> _What is required_:
Transcribe exactly the entries from the "Open Help for device information" line to the end, both included, minus pictures.

----------------

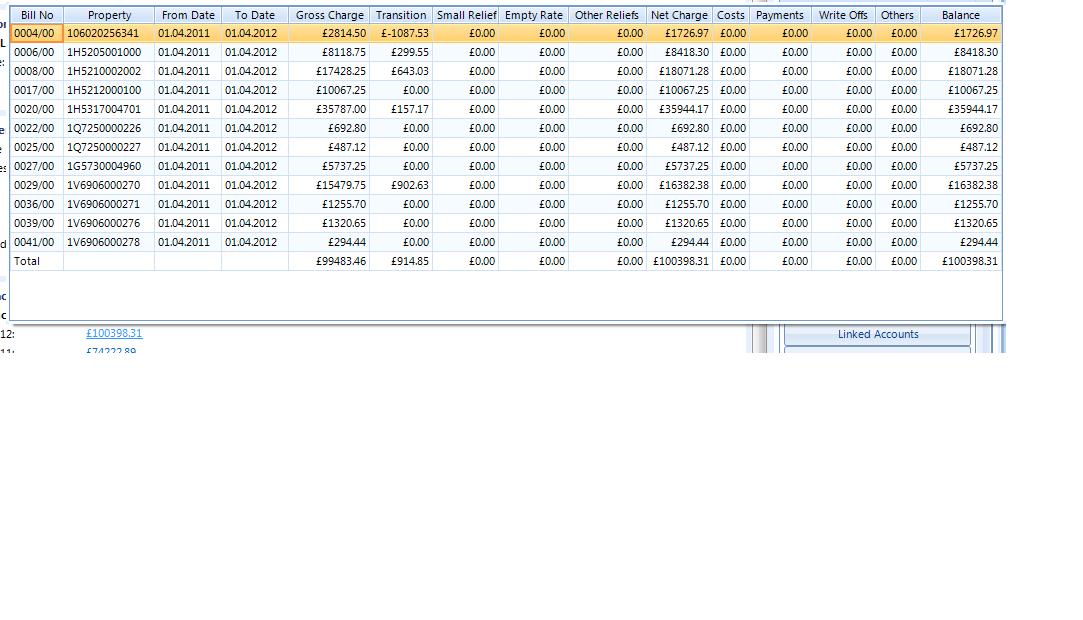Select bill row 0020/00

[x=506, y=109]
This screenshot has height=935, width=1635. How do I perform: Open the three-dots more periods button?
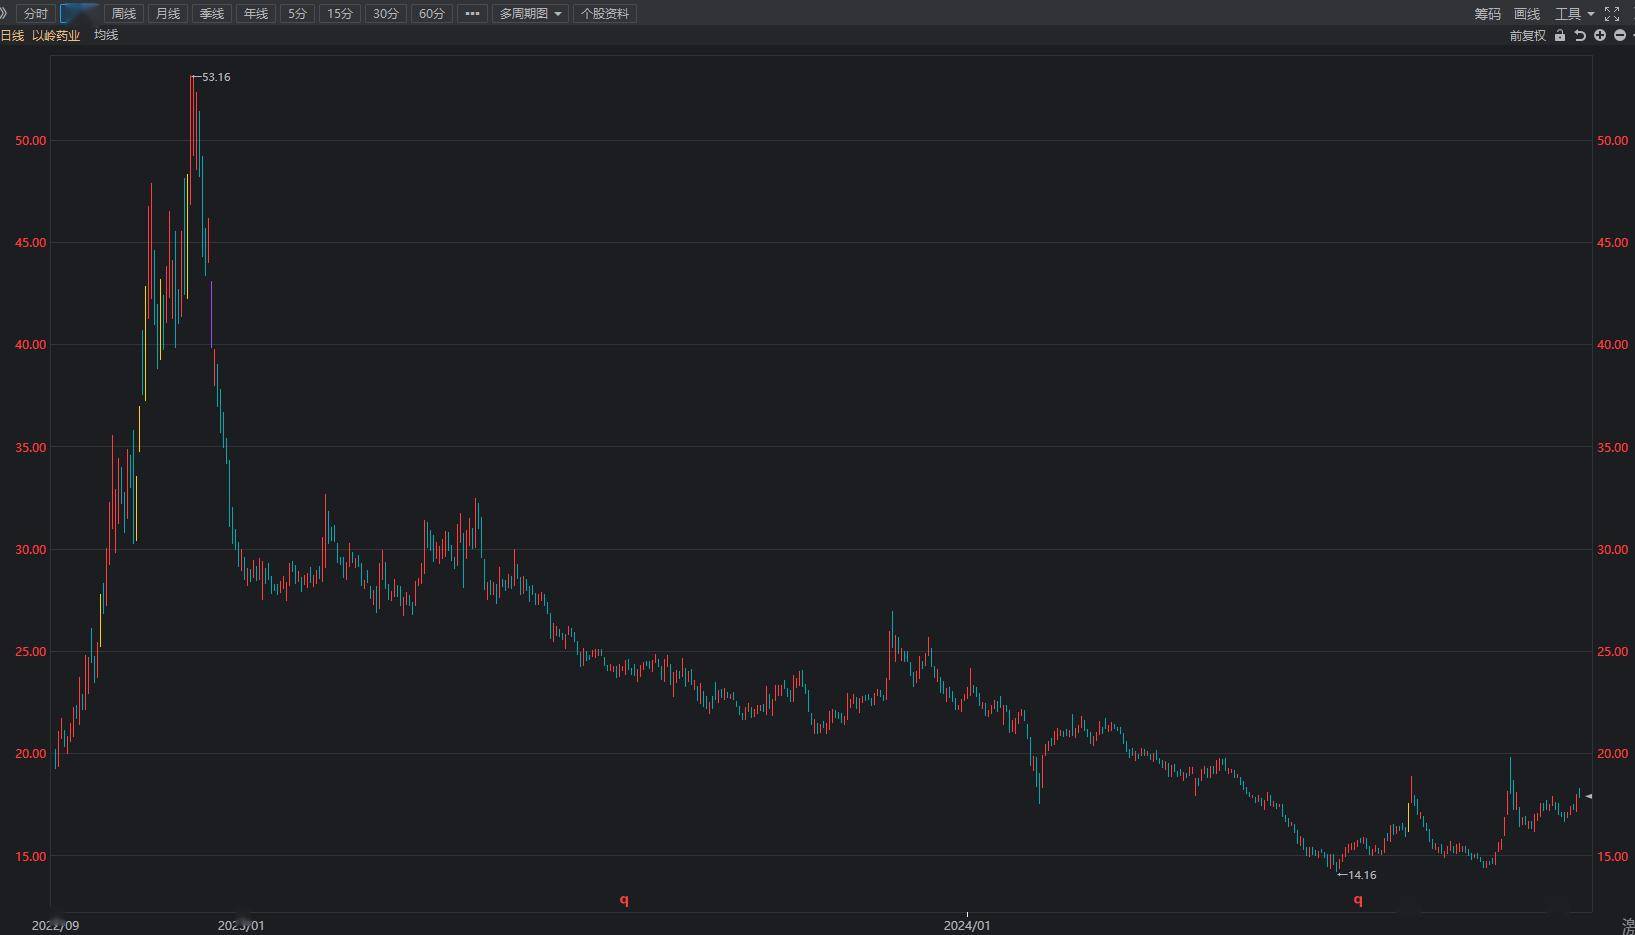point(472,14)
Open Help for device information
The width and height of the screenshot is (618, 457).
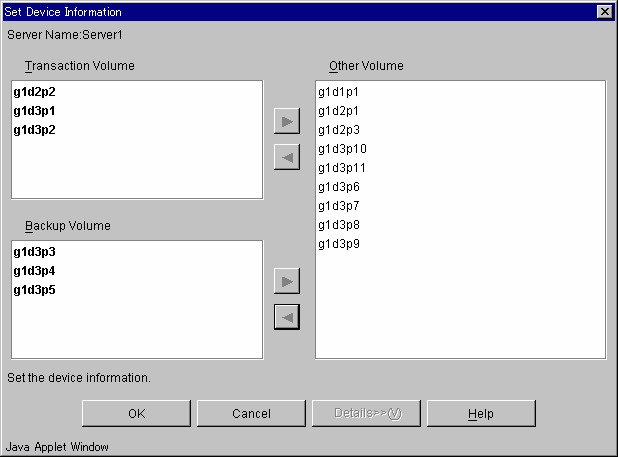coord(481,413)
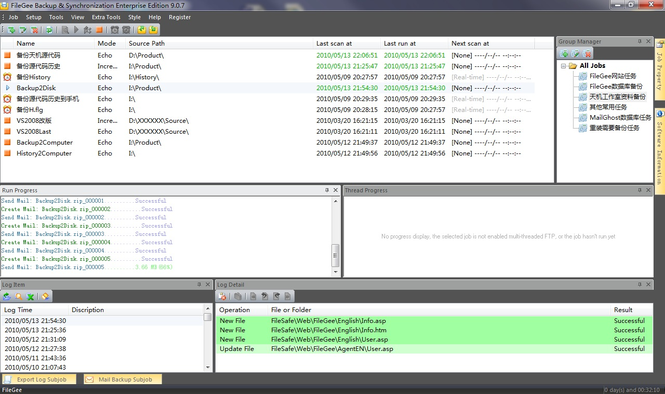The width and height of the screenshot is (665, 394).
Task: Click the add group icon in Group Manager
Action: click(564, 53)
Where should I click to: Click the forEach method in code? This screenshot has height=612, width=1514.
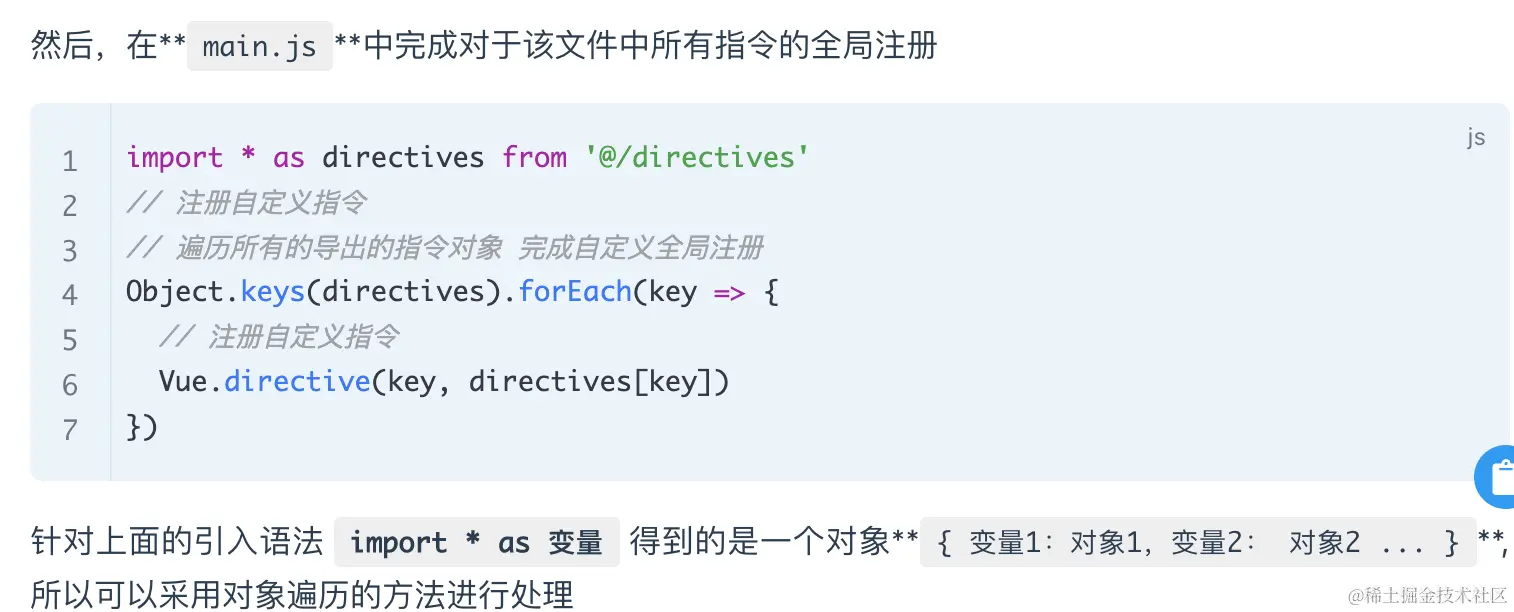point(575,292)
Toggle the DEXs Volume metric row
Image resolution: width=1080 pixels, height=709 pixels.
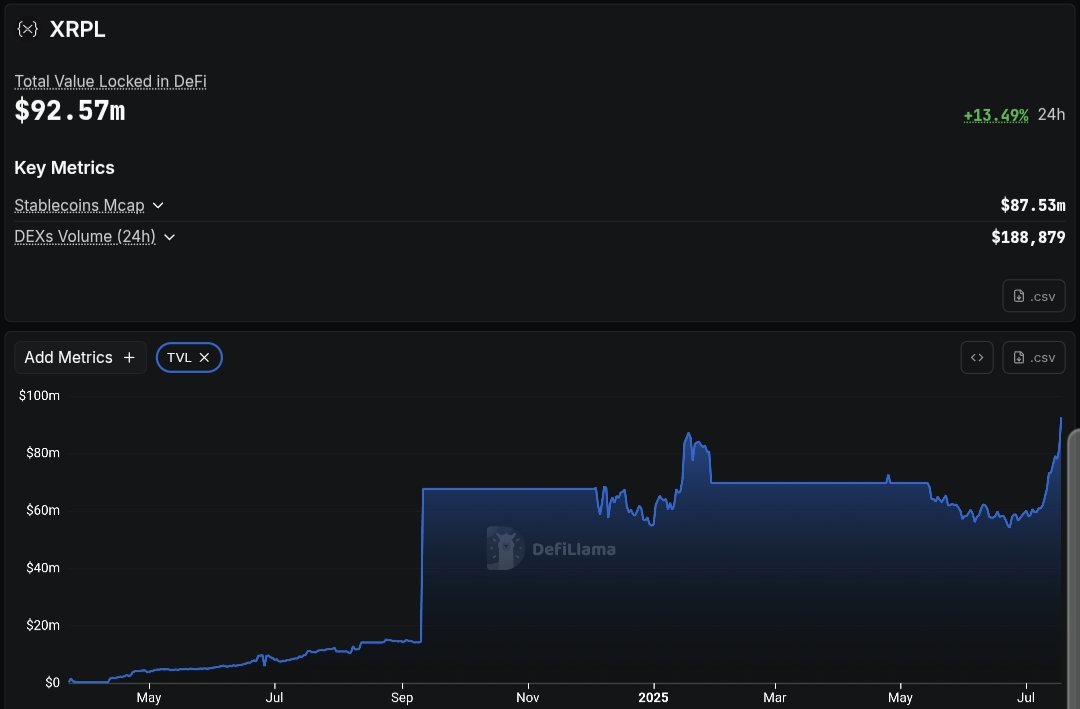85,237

----------------

> _Answer for this exercise_:
Open Help for device information
The width and height of the screenshot is (618, 457).
coord(481,413)
The width and height of the screenshot is (665, 394).
Task: Click the add group icon in Group Manager
Action: click(564, 53)
Where should I click to: Click the forEach method in code? This screenshot has height=612, width=1514.
point(575,292)
Toggle the DEXs Volume metric row
Image resolution: width=1080 pixels, height=709 pixels.
85,237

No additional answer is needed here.